▶ _Document extract_:
- - - - - - -
Pre-kids, I’d never visited the wonders of soft play as an adult. I’d not had the pleasure of smelling the amalgamation of shit chips, PVC and excited toddler farts or been forced to bend my body through obstacles designed for five-year olds whilst only wearing socks.
Then I became a dad – suddenly, my office was no longer filled with desks, flipcharts and laptops, but rather other people’s squealing kids, a grim stickiness on every possible surface and a certain air of desperation. This, my friends, is soft play.
That being said, I’m going to shock you here. I actually really like soft play. It’s a great place for your kid to explore, play and let off steam, it gives them chance to interact with other kids (although that’s not always wise!), and, most importantly, it gives us parent five minutes to ourselves.
Plus, as a big kid myself, I can’t get enough of going down slides, climbing up cargo nets or lobbing an oversized cube at that prick of a seven-year old who knocked my kid out the way earlier that afternoon. Take that, Jessica.
- - - - - - -
▶ _Material shown_:
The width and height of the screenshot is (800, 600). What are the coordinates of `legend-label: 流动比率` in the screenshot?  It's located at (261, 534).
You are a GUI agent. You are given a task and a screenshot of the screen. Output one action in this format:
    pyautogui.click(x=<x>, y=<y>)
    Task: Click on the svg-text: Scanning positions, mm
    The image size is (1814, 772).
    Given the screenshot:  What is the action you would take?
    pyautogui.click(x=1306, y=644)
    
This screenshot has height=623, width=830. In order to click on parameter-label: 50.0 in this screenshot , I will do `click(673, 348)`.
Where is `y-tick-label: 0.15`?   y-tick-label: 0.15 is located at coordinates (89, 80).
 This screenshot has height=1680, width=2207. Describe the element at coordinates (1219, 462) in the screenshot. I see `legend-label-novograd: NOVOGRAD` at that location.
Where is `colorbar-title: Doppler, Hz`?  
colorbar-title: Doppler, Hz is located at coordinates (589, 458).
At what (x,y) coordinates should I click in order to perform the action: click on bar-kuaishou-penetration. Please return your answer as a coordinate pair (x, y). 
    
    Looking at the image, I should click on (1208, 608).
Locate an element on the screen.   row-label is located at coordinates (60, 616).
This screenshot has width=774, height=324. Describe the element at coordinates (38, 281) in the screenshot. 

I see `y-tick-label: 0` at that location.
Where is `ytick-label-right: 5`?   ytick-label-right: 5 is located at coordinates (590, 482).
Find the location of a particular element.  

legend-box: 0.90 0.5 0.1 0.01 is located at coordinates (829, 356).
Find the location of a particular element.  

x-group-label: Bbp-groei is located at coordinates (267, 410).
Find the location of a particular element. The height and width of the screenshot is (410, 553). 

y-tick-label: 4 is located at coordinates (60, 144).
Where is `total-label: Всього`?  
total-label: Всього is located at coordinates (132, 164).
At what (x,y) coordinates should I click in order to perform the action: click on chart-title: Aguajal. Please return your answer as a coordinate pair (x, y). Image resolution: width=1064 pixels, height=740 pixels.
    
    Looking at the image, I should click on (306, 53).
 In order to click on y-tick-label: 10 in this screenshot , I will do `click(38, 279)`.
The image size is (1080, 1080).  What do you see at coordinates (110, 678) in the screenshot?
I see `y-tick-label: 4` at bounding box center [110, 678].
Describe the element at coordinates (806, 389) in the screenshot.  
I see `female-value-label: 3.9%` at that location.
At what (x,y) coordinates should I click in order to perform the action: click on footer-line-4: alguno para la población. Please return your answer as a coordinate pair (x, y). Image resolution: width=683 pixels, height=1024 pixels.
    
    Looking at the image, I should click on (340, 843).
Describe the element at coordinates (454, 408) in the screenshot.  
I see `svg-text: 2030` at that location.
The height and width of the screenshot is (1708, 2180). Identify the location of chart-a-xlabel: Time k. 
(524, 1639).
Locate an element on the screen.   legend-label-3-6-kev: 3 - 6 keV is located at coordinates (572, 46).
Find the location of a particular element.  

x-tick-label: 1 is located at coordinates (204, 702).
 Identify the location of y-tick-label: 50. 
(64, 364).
- - - - - - -
▶ _Using the information_:
[a] In the text about soft play, what does the writer say is the most important thing soft play does?
[b] Rewrite the passage of the soft play text that begins at "Then I became" and stops after "Take that, Jessica.", substituting "rope ladders" for "cargo nets".
The records have no connection to the text.

▶ _Responses_:
[a] It gives parents five minutes to themselves.

[b]
Then I became a dad – suddenly, my office was no longer filled with desks, flipcharts and laptops, but rather other people’s squealing kids, a grim stickiness on every possible surface and a certain air of desperation. This, my friends, is soft play.
That being said, I’m going to shock you here. I actually really like soft play. It’s a great place for your kid to explore, play and let off steam, it gives them chance to interact with other kids (although that’s not always wise!), and, most importantly, it gives us parent five minutes to ourselves.
Plus, as a big kid myself, I can’t get enough of going down slides, climbing up rope ladders or lobbing an oversized cube at that prick of a seven-year old who knocked my kid out the way earlier that afternoon. Take that, Jessica.